Le varie provenienze dei rifugiati sono un esempio delle tragedie africane: i profughi scappano dalle guerre tribali in Sudan del Sud; dalle lotte per l’indipendenza del popolo Nuba e del Darfur in Sudan; dalle persecuzioni politiche in Uganda, Rwanda, Burundi ed Etiopia; dalla dittatura dell’Eritrea; dall’insicurezza socio-politica nell’Est della Repubblica Democratica del Congo; dalla guerra civile e dal fondamentalismo in Somalia.
In questa somma delle sofferenze africane i Salesiani sono presenti con una loro comunità sin dalle origini, nel 1992. Costituiscono l’unica organizzazione che “vive” stabilmente dentro al campo e coordinano 3 centri di formazione professionale con circa 400 allievi negli 8 corsi, impartiti per lo più da exallievi salesiani dei centri di Nairobi, Embu e Makuyu.
Con quasi 1.000 bambini e adolescenti i Salesiani hanno avviato il “Savio Club”, un luogo dove i piccoli al pomeriggio ricevono rinforzo scolastico (dato che le scuole del campo sono di bassa qualità, con oltre 100 bambini per classe) e la possibilità di ulteriori attività extrascolastiche per una formazione olistica. C’è poi un grande centro giovanile che coinvolge molti ragazzi, soprattutto nel fine-settimana: è solo un grande campo con due alberi, una recinzione e un cartello con su scritto “Don Bosco Youth Centre”. Il resto è creatività e fantasia oratoriana.
L’annuncio della Buona Novella è realizzato attraverso 47 Piccole Comunità Cristiane –nuclei formati da famiglie cristiane – e 8 cappelle sparse per il campo, coordinate dalla parrocchia salesiana “Santa Croce”. La congregazione delle Missionarie di Charles de Foucauld aiuta molto in questo prezioso servizio.
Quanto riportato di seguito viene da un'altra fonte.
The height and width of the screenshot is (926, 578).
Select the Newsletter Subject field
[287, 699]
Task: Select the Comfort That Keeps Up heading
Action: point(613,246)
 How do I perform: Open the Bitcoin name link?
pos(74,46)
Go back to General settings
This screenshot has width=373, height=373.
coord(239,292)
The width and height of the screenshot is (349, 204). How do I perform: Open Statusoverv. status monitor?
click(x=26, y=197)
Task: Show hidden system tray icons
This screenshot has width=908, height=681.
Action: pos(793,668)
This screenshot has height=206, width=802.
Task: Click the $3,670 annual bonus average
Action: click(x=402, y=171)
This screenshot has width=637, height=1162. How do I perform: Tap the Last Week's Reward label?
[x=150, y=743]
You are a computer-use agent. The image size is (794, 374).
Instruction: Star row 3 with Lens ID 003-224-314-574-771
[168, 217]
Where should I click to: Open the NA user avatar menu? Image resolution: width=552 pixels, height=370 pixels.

La comunità ha molti sogni e progetti: una scuola tecnica per perfezionare la formazione dei giovani, un centro giovanile con campi sportivi e sale, una banda musicale per rallegrare le giornate, una casa per collaboratori e volontari…
Ma in questa colorata e problematica varietà umana c’è un aspetto di grande valore: l’educazione alla convivenza. Nel campo i Dinka e i Nuer del Sudan del Sud giocano insieme; Musulmani e Cristiani studiano fianco a fianco; l’Etiope con il Burundese, il Ruandese con l’Eritreo… I giovani imparano a conoscersi, valorizzare, rispettarsi, vivere insieme.
E si preparano ad essere semi di riconciliazione e comunione nei loro paesi.